:: RAW DATA

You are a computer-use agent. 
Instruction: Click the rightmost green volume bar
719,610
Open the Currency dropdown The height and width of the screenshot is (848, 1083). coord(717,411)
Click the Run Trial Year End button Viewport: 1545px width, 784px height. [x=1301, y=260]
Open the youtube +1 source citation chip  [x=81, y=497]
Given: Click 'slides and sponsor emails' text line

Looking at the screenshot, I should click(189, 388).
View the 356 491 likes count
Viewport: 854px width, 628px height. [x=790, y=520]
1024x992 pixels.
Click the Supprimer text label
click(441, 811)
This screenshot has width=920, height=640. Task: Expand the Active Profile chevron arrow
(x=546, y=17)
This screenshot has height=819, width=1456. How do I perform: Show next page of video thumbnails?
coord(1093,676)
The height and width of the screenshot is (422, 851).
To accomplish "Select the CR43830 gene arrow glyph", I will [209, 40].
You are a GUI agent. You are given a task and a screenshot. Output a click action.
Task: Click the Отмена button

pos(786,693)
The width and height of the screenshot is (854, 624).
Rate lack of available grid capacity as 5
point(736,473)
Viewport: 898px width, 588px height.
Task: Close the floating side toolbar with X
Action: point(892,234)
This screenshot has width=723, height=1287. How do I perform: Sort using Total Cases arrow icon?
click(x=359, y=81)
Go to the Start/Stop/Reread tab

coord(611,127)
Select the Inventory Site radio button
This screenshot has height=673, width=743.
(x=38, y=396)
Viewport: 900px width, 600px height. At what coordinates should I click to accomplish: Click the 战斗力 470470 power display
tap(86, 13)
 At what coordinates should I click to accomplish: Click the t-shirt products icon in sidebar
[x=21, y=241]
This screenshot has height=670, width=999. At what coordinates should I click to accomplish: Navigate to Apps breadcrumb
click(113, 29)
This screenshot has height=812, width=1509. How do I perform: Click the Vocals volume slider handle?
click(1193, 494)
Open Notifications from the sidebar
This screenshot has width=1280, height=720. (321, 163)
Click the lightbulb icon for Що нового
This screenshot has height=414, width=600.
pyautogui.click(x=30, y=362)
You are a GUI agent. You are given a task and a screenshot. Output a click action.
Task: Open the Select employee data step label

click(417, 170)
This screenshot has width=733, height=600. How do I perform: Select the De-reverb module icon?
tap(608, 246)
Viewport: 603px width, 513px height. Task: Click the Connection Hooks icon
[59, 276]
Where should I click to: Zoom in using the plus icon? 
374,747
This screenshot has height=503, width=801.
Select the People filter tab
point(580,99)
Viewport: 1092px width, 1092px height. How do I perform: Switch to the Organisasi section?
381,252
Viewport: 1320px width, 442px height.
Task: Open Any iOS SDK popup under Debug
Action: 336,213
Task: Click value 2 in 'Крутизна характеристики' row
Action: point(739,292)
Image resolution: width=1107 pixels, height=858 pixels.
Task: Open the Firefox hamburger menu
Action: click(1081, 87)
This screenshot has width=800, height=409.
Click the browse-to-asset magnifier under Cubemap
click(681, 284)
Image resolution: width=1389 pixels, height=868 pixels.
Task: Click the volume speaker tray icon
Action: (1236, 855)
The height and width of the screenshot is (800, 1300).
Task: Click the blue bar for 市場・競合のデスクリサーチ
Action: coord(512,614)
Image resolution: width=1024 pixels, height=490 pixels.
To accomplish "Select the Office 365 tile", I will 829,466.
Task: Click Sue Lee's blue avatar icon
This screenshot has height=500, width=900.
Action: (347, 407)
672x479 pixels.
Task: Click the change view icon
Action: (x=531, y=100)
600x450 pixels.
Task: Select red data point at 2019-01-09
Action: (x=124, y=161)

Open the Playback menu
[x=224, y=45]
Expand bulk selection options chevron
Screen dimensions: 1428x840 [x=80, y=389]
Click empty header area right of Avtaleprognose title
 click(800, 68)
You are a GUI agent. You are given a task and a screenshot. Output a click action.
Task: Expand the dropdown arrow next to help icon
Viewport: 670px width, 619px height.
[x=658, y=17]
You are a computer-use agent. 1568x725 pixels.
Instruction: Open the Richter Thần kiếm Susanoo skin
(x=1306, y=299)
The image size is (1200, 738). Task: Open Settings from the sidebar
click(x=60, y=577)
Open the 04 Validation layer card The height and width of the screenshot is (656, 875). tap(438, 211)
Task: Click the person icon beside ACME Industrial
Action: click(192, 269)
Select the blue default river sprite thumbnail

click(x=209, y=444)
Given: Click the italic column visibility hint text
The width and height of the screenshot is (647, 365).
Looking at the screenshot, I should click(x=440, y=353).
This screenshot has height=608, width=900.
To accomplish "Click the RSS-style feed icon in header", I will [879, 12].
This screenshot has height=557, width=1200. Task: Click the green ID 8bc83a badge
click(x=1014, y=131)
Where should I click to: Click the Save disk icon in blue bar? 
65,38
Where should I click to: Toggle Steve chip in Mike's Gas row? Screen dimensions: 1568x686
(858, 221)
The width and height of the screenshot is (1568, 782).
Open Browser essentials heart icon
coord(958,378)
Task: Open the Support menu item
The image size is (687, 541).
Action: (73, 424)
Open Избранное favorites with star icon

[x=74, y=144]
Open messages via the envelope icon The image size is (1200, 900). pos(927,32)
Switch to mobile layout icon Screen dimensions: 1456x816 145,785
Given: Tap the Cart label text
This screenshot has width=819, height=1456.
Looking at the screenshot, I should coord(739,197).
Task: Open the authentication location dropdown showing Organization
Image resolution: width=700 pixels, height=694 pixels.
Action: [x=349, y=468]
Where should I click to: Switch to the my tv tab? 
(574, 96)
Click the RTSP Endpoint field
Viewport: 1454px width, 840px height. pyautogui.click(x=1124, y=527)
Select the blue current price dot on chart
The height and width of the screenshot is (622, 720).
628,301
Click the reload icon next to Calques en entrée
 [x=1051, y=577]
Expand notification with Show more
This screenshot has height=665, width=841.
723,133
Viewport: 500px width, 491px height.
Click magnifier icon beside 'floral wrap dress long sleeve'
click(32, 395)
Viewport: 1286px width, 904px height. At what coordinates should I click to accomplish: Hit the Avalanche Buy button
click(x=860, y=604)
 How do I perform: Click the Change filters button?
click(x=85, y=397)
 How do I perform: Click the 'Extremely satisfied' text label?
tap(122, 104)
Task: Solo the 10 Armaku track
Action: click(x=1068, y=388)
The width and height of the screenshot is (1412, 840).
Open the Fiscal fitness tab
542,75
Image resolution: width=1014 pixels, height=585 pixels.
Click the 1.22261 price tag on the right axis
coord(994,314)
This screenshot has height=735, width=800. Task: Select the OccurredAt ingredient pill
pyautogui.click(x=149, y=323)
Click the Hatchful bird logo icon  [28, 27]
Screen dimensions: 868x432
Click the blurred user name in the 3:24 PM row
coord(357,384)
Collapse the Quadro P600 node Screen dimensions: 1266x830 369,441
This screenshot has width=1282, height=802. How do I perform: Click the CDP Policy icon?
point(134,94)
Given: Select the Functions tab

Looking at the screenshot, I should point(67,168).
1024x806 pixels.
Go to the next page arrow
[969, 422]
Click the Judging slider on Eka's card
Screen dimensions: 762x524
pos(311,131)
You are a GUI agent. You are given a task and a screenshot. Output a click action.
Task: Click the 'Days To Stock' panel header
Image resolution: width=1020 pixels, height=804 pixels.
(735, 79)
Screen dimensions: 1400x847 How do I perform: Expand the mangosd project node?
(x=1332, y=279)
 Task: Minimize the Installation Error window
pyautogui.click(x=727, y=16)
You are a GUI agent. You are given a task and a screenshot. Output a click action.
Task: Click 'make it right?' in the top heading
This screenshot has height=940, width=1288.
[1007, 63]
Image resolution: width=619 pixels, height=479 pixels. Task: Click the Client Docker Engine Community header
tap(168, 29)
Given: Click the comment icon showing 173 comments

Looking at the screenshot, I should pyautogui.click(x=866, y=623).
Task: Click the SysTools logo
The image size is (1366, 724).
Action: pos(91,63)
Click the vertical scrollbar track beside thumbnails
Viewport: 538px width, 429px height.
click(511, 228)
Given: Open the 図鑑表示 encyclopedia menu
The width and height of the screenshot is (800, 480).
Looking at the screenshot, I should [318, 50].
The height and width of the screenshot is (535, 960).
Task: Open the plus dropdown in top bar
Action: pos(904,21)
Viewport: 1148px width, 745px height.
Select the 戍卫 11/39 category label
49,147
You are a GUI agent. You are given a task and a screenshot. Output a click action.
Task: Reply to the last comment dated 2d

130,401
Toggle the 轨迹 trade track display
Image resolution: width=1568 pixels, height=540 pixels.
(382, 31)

::::

> TASK DIRECTIONS: Reproduce verbatim only the lines from the one holding "Image resolution: width=1568" through the end of the records.

> TASK OUTPUT:
Image resolution: width=1568 pixels, height=540 pixels.
(382, 31)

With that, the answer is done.